Unheard Voices
Exploring the Complex Relations Between Indigenous Peoples and Settlers in American Colonialism
Brief
A Computational Textual Analysis of 18th & 19th-Century Native American Understandings of Identity
Client
DH199
Online Statistical Computing Reference (OSCR)
Duration
Winter 2020
10 weeks
Roles
Textual Analysis
Word Frequency & Collocation Analysis
Team: Eustina Kim, Michelle Lee, Priyana Patel, Vicki Truong
Project Overview
The Corpus
American State Papers (1789 to 1838)
A collection of legislative and executive documents from Congress. The analysis used documents categorized as “Indian Affairs.”
Treaty Council Notes (1784 to 1814)
The United States and Native Americans used peace treaties to foster mutual respect and discuss land acquisition.
Research Questions
How do Native leaders talk about being “Indian” and notions of difference?

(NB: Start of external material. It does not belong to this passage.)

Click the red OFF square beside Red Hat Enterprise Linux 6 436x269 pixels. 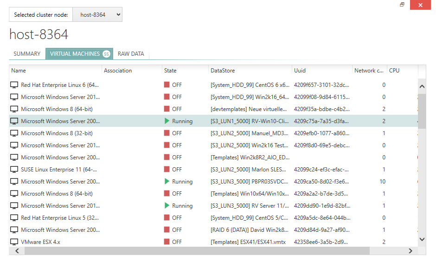pyautogui.click(x=166, y=85)
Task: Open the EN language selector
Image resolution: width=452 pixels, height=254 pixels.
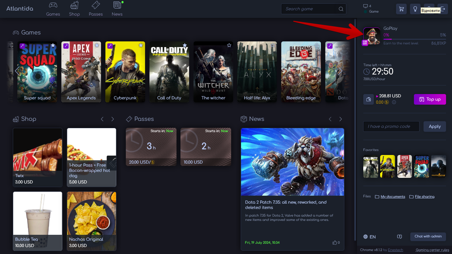Action: [x=370, y=237]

What are the dominant themes in the corpus, and which documents are strongly correlated with the themes?
Text Preprocessing
Using the Natural Language Toolkit Library to Clean and Prepare the Documents
First, we tokenized the corpus, which breaks up a document into words known as tokens. We then converted these tokens to lowercase to ensure the analysis is not case-sensitive. We also omitted non-alphabetical tokens and removed stop words. Stop words are commonly used words that don’t add much significance to our research, such as “the,” “and,” “is,” etc.
Word Frequency
Word Frequency Quantifies the Frequency and Occurrences of Particular Words Across a Corpus
Using the wordcloud function in Python, we can visualize the most commonly used words throughout the documents. Based on the 50 most frequently occurring terms within the corpus, I broke down the results by pronoun for “i,” “we,” and “you.”
Collocation Analysis
Collocation Analysis Is the Process of Examining Statistically Significant Word Pairings
I first computed the 15 most frequently occurring bigrams (two adjacent terms) and trigrams (three adjacent terms) to understand common themes between speaking parties. To better understand differences by speaker, I created an ngram filter for “i,” “we,” and “you.”
Topic Modeling
Topic Modeling Is a Type of Statistical Modeling for Discovering Abstract Topics (Gensim & PyLDAvis)
To determine how many topics, we compared coherence scores, which measure the degree of semantic similarity between high-scoring words within the topic. We created our LDA model to obtain six groups of relevant terms and then labeled each group.
Findings
Word Frequency
‘i’ was the most frequently occurring pronoun, and ‘you’ was the least.
Collocation Analysis
The highlighted examples indicate an effort to create distance, underscoring differences between the speaker and the person/people they address.
Topic Modeling
Topic 2 has the most significant proportion and the greatest number of documents most strongly related to it. Topic 5 stands out with relevant terms that are more community-based in nature.
Discussion
There’s an Ongoing Issue With History Being Presented From a Euro-American Perspective
Our research reveals the hierarchies of power within Native American communities in contrast to the American government. Native Americans communicated using familial language (father, brother) and unifying pronouns (we, us) to speak on behalf of their communities. The topic labels reveal a contested relationship between the Euro- and Native-Americans, especially over land and treaties. The textual analysis emphasizes the dynamics between these two groups of people in meetings, times of war, and land negotiations.
A Precursor for Gender Roles in Native American Communities
With a better understanding of the familial power dynamic in Native communities, we can take a more in-depth look at how gender defined communal roles. Men took the responsibility as decision-makers: they attended council meetings and acted as their tribe’s representative, making decisions about trade, land, and war. These roles support the male-dominated terms and significant themes within our findings. Future research can answer how power and control translate across duties and responsibilities within tribes.